One Ohio lawmaker is on a crusade to do away with traffic cameras across the state, and especially in the small town of Linndale, described as “Northeast Ohio’s most notorious speed trap.”
“Speed cameras are not law enforcement. Speed cameras are not a public safety measure. Speed cameras are only a cash register for the cities or villages involved,” State Rep. Tom Patton (District 7) told WJKW. “I have four bills I am going to drop that deal with cities and the use of speed cameras.”
The town of Linndale has a population of just 160 people, but it collects $2.3 million from unwitting passers through each year. The town’s annual budget is $2.7 million, funded mostly by its cottage industry of speeding tickets.
It has 10 police officers on its payroll, and together they recorded 450 traffic cases through August of this year.
Patton says one of his bills is specifically aimed at the town of Linndale.
“Just to keep these guys in line. The one bill says no more than two tickets per resident. That’s one of the bills we are going to try and put forward,” Patton reportedly said.

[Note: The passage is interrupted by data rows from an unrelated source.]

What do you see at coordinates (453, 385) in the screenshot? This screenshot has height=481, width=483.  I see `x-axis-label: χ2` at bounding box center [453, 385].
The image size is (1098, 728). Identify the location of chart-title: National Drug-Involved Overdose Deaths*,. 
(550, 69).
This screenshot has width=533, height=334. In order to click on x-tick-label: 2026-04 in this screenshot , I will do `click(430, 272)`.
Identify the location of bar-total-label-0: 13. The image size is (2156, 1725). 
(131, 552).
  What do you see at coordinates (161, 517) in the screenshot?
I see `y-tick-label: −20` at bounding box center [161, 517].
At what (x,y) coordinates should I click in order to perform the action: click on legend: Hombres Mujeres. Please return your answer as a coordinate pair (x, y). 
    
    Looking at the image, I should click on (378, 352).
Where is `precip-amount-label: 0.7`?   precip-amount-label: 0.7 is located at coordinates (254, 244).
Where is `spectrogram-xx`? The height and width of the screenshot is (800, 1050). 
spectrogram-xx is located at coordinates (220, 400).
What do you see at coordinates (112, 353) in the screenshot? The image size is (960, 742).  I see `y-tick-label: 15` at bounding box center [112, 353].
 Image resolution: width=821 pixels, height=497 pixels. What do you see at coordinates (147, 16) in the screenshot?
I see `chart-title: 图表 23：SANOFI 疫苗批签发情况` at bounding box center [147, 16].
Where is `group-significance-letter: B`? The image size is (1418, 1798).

He described one of the main streets in the town as a “cash register,” and says the 10 officer police force – one officer for every 16 residents – is “absurd.”
Traffic cameras are the subject of controversy in many states across the country, with critics often claiming they violate the United States Constitution.
According to the National Conference of State Legislatures (NCSL), “recent trends show fewer governments are operating red-light and speed cameras.”
In 2015, the Missouri Supreme Court ruled that red-light and speed cameras were unconstitutional.
Several states either prohibit red-light and speed cameras, or prohibit automated enforcement of traffic infractions caught by such cameras.
Those states include Maine, Mississippi, New Hampshire, South Carolina, Texas and West Virginia.
Some states have also banned red-light cameras or speed cameras, but not both.